PROMESSA DE COMPRA E VENDA
INADIMPLÊNCIA DO PROMIT COMPRADOR
DEMORA NA ENTREGA — PLANO CRUZADO - CASO DE FORÇA MAIOR EXCLUDENTE DA MORA
- Recurso
- —
- Tribunal
Resumo do acórdão
- A acusação é de mora do Promitente-Vendedor (Construtor) na entrega da unidade, segundo os termos do contrato que previa entrega das chaves para o dia 30-11-1987 (Cláusula 6.5). - A empresa construtora alega que as dificuldades trazidas pelo Plano Cruzado acarretaram grandes problemas para as firmas que operam no ramo da Construção Civil e que dependem dos fornecedores de material fortemente atingidos pelo congelamento dos preços. - O argumento de que o contrato foi firmado na vigência do Plano, em agosto de 1986, para nós não é o suficiente para apontar a Ré como inadimplente morosa. - Como a experiência tem demonstrado, os grandes percalços dos congelamentos começaram a aparecer depois de alguns meses e se refletem mesmo depois de cessada a sua vigência durante longo tempo. - É claro, portanto, porque independe de prova; que o fato justifica o retardamento da obra e não traz para a construtora a pecha de inadimplente, segundo conhecida regra do direito das obrigações (artigo 1.058 do C. Civil).
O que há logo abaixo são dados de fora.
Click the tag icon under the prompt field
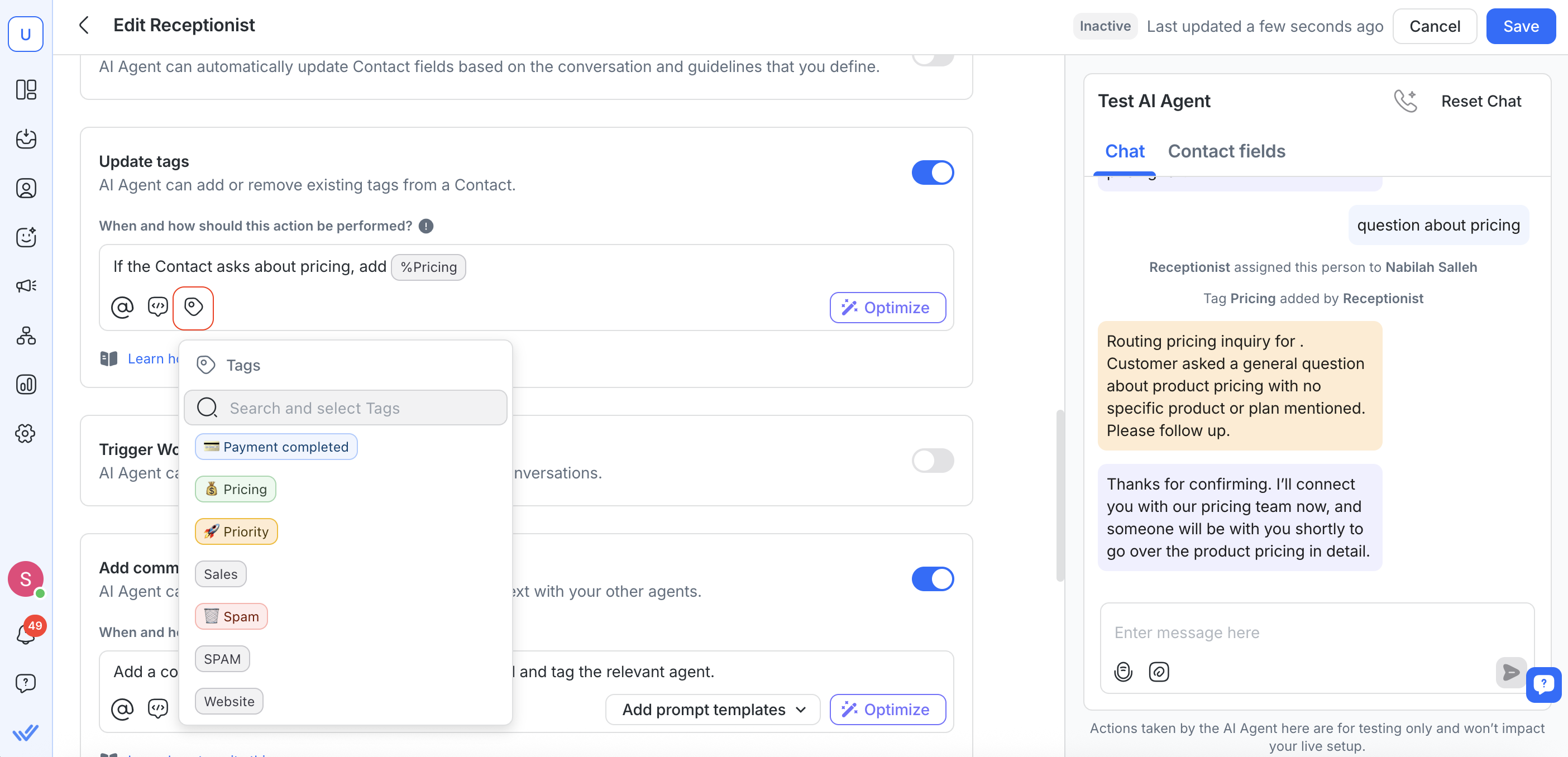Viewport: 1568px width, 757px height. pos(194,307)
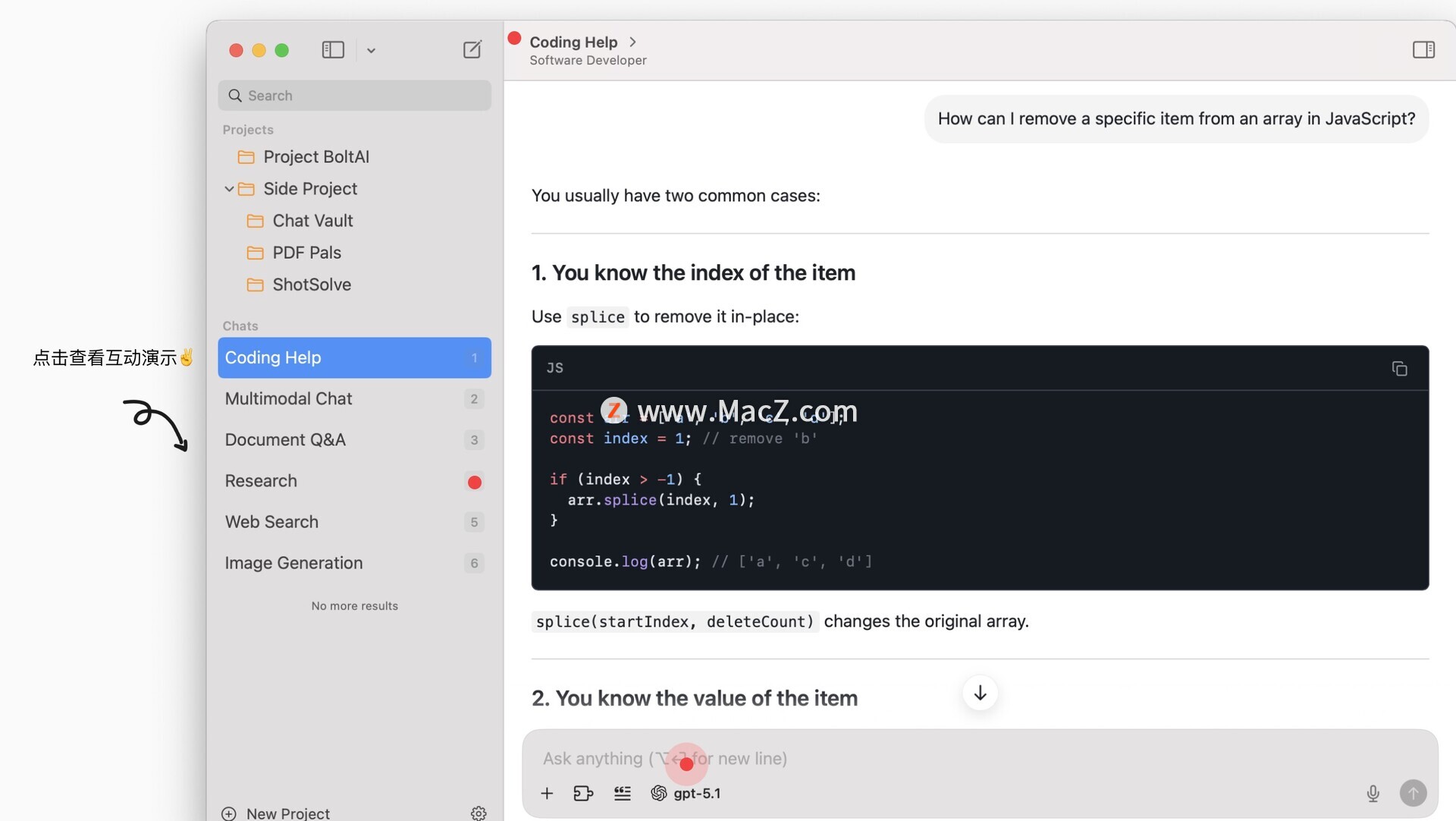The width and height of the screenshot is (1456, 821).
Task: Collapse the Side Project folder
Action: coord(229,189)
Ac. de 31-10-1989 Arquivo do EMFOR - TJ/2.080 EMFOR 505
Ementa
Promessa de Compra e Venda. Não pode ser acusado de mora na entrega do apartamento o Construtor Promitente Vendedor que retardou a conclusão das obras em razão das consequências econômicas do Plano Cruzado que, como é notório, ocasionou inevitáveis descompassos em relação ao fornecimento de material de construção. Motivo de força maior que, nos precisos termos do artigo 1.058 do Código Civil justifica a inadimplência do Promitente Vendedor.